IV. Second, Third, and Fourth Assignments of Error – Meritorious Claim or Defense, Reasonable Time, and Extent of Trial Court’s Relief {¶ 23} In his second assignment of error, Bradley argues the trial court abused its discretion in determining Laura asserted a meritorious claim or defense. In his third assignment of error, Bradley argues the trial court abused its discretion in finding Laura filed her Civ.R. 60(B) motion within a reasonable time. In his fourth and final assignment of error, Bradley argues the trial court erred in vacating the entire decree of dissolution. Having sustained Bradley’s first assignment of error and having found the first assignment of error to be dispositive of the entire matter, requiring reversal of the trial court’s decision and judgment entry, Bradley’s second, third, and fourth assignments of error are moot, and we need not address them.

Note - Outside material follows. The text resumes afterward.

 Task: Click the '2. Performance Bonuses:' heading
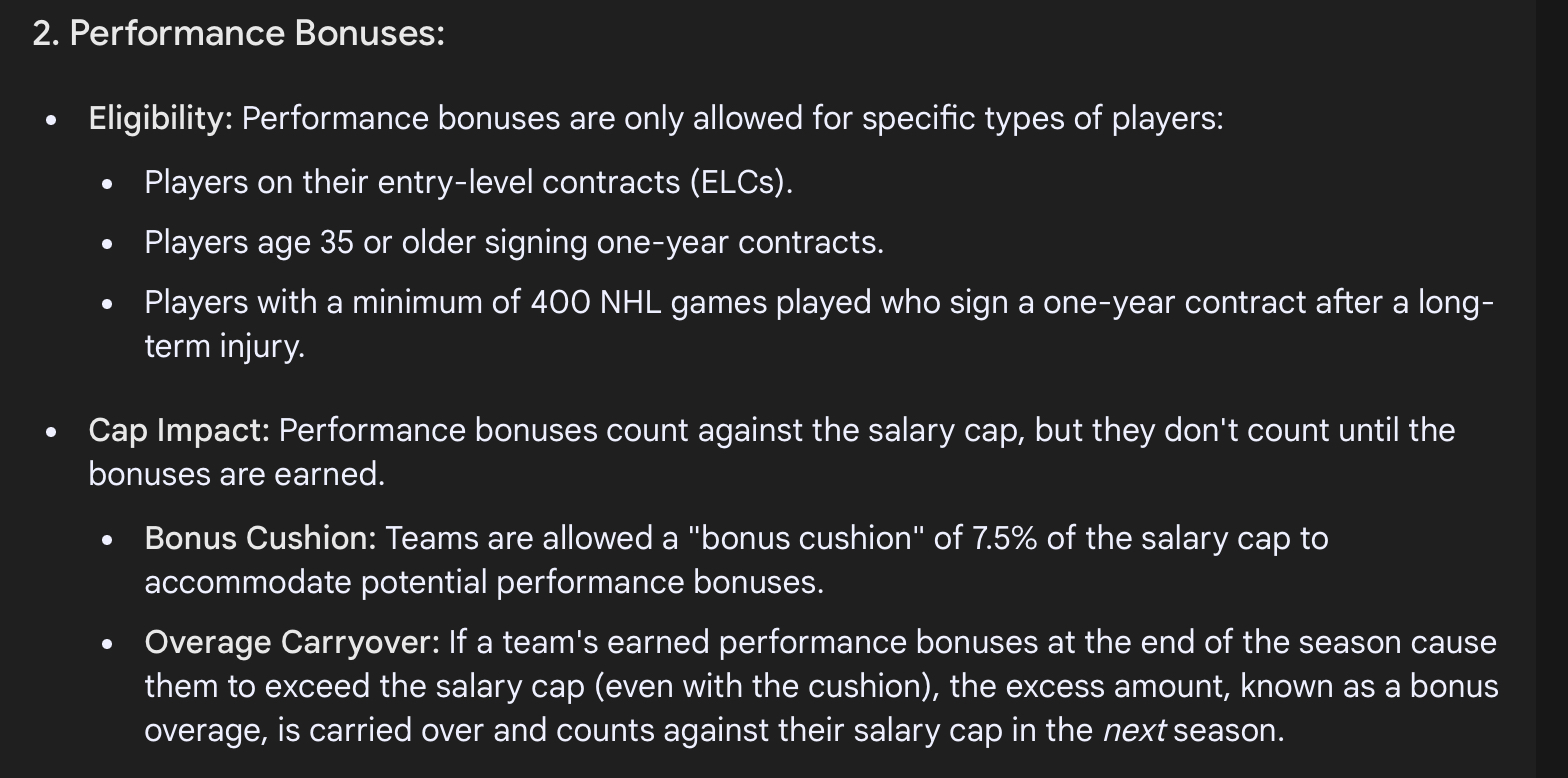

V. Disposition {¶ 24} Based on the foregoing reasons, the trial court abused its discretion in determining Laura demonstrated she was entitled to relief under Civ.R. 60(B)(3) from the parties’ decree of dissolution of marriage because Laura was unable to demonstrate Bradley No. 23AP-341 12
misrepresented the value of TM by failing to disclose the existence of the PPP loan. Having sustained Bradley’s first assignment of error, rendering moot Bradley’s second, third, and fourth assignments of error, we reverse the judgment of the Franklin County Court of Common Pleas, Division of Domestic Relations. Judgment reversed.
JAMISON, J., concurs. BOGGS, J., dissents.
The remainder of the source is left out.